Basic Voting Results
- R outine V ote
- Proxy Contest for Corporate Control
- Takeover Bid Using A Tender Offer
- Proxy Contests for Corporate Control
- Takeover Bids Using a Tender Offer
Regardless of the proxy signal, the dissidents win when they are allowed to collect 30 percent of the target company's stock. In this case, we have a bidder who has announced an offer for a target company and is forced to participate in a proxy contest due to the target group's poisoned pill. However, since the target company does not have a secret committee, we only need to consider the bidder's probability of succeeding in a particular election race.
Now a negative opinion from the proxy advisor leads to an almost certain victory for the bidder, except in the case of the founding family, where the odds are approximately equal. When will the independent proxy advisor make a recommendation to management if there is a more expensive offer for shareholders? Calculations not shown show that even in scenario A, if we give the bidder 15 percent of the target company's shares, the chance that management wins only decreases slightly.
ISS typically states its recommendations based on the transaction's value to the target company's shareholders and its value to diversified investors with holdings in both companies. Institutions are likely to make their own sales decisions internally without the use of representative counsel.
Summary of Basic Results
POLICY IMPLICATIONS
The important conclusion of the model is that the minority position can win elections if voters who hold that position are diligent enough, by which we mean that voters get a. There are two criticisms to be made of the conclusions drawn from this model by Gilson and Schwartz. Indeed, they may be able to increase the size of the private benefits they receive relative to those.

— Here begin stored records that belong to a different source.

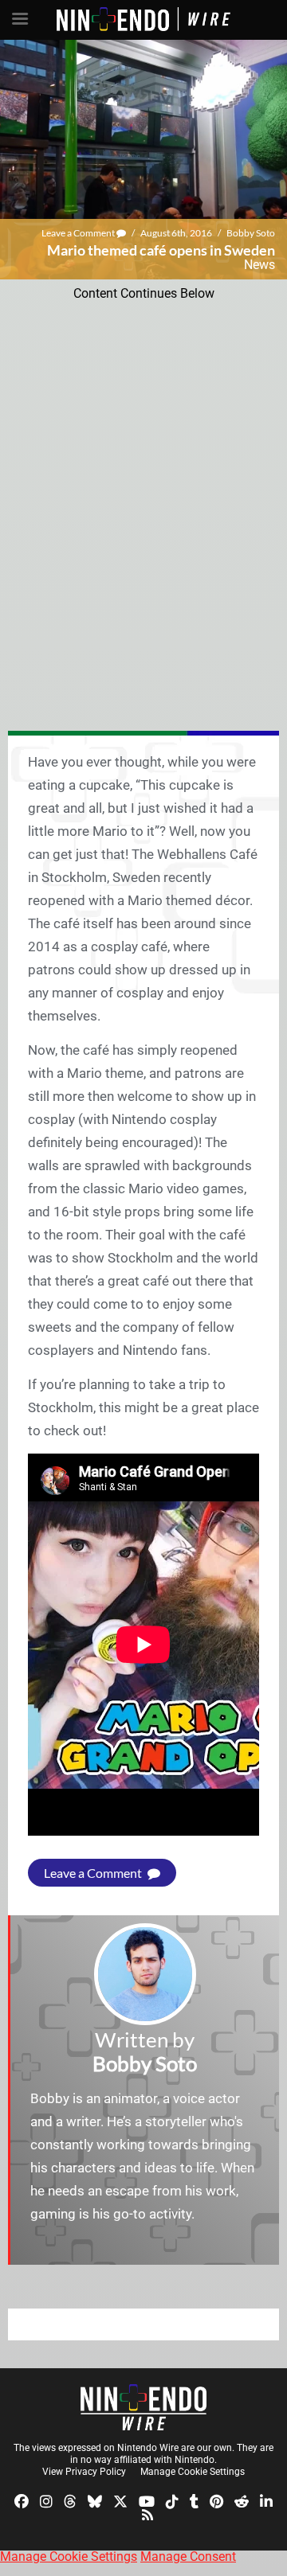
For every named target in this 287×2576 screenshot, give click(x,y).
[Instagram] (46, 2500)
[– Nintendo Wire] (143, 2407)
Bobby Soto (250, 233)
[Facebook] (21, 2500)
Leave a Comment (78, 233)
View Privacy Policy (84, 2471)
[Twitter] (120, 2500)
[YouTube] (147, 2500)
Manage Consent (188, 2556)
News (259, 264)
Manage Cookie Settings (192, 2471)
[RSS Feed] (147, 2514)
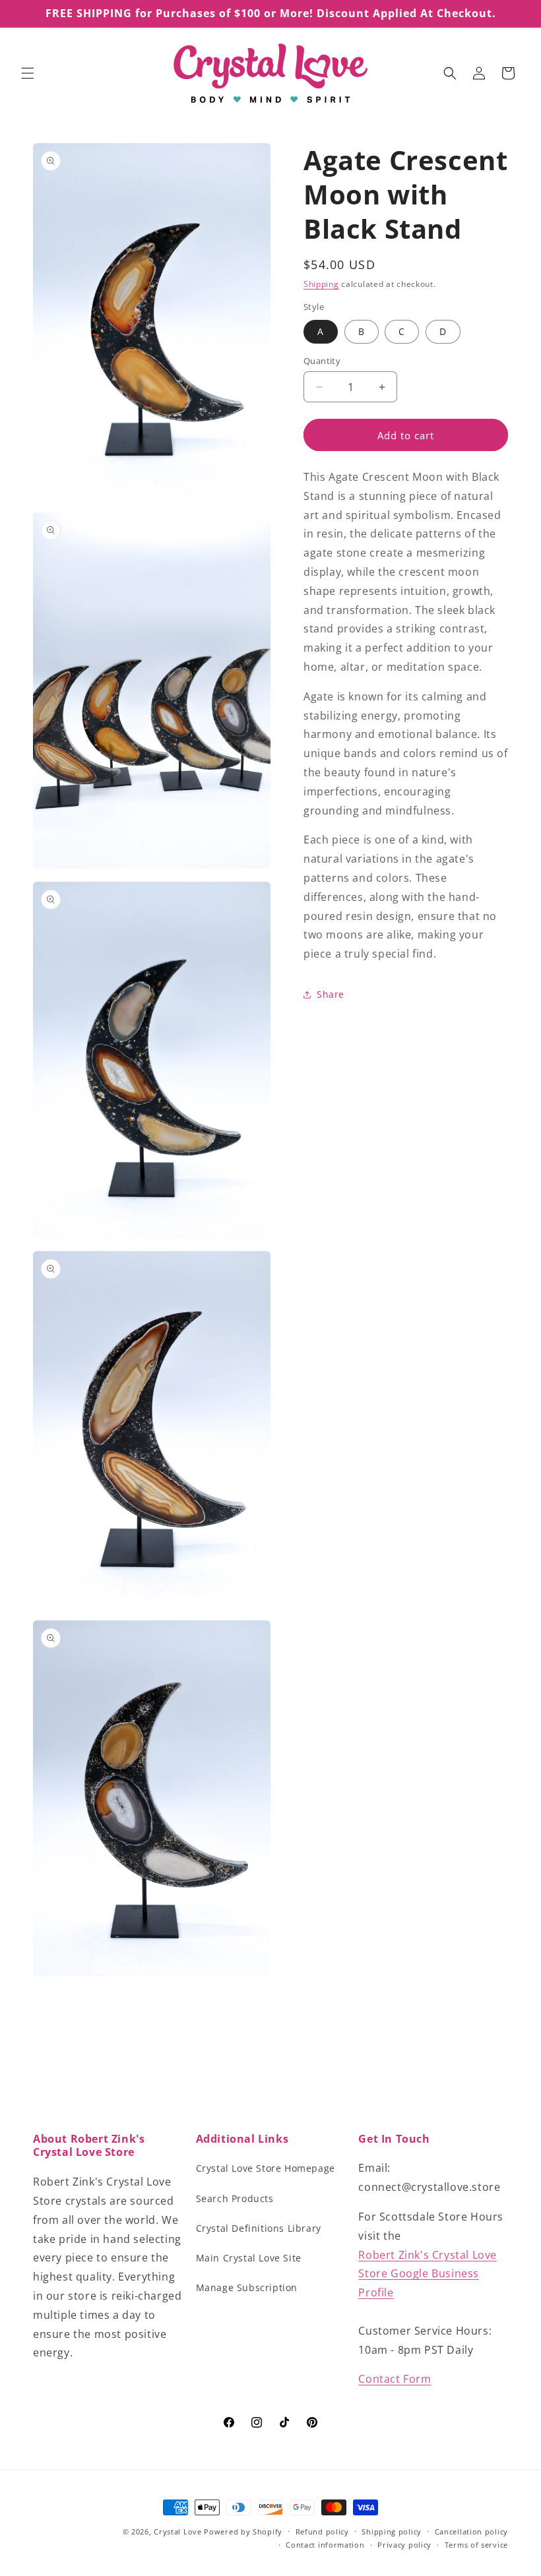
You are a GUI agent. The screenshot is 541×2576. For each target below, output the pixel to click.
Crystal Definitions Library (258, 2228)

Gilson and Schwartz go on to show that the hypotheses of the Feddersen/Pesendorfer model do not hold. They also note that the Feddersen/Pesendorfer assumption that the distribution of shareholder utilities is common knowledge is false in the corporate context. To incorporate imperfect information among some shareholders about the magnitudes of the cash flows (Yi and YR), we assume that (YI,YR) follows a known probability distribution with mean (YI*, YR*) and support (0,Y) x.
A stable result means that the market makers will set a price in such a way that the outcome of the election results in the price they set. If R owns a large number of shares, then there is some way he can convey to the uninformed shareholders what YR is. which R holds. But in the course of the proxy contest, R can announce what price he is prepared to offer for the shares.
With an explicit YR signal, R can avoid the ambiguity inherent in market makers setting the stock price.